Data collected
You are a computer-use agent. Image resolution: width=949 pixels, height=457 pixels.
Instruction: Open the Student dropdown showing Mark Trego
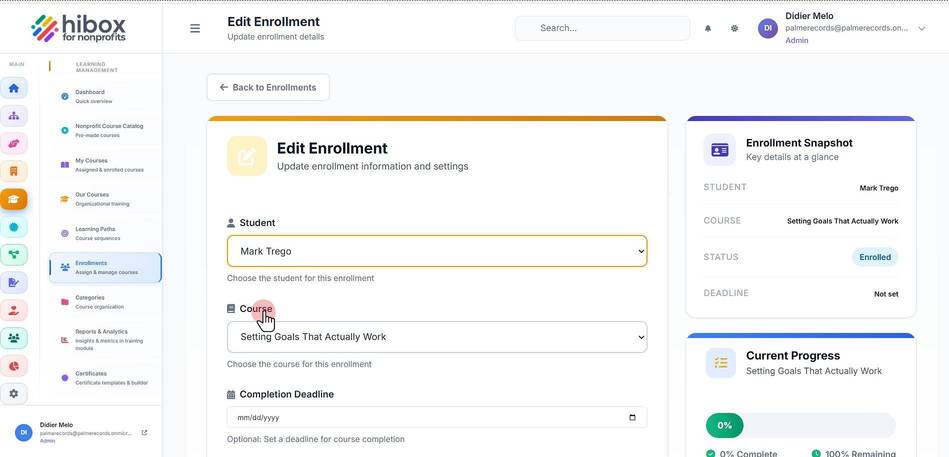[x=437, y=251]
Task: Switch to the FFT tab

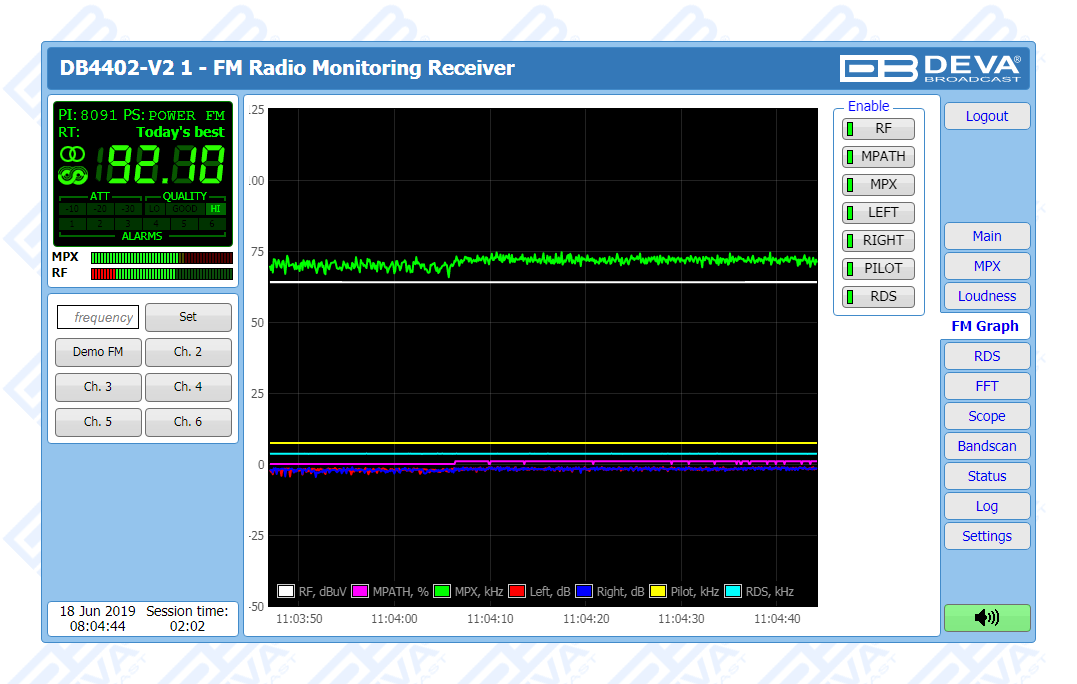Action: point(986,386)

→ **STATED GOAL**
Render the text of the items above as a JSON list of strings, with one string per line and blank lines omitted. Leave the pictures out of the answer.

→ **REPLY TO THE EXERCISE**
[
  "You are a computer-use agent. Image resolution: width=949 pixels, height=457 pixels.",
  "Instruction: Open the Student dropdown showing Mark Trego",
  "[x=437, y=251]",
  "Task: Switch to the FFT tab",
  "Action: point(986,386)"
]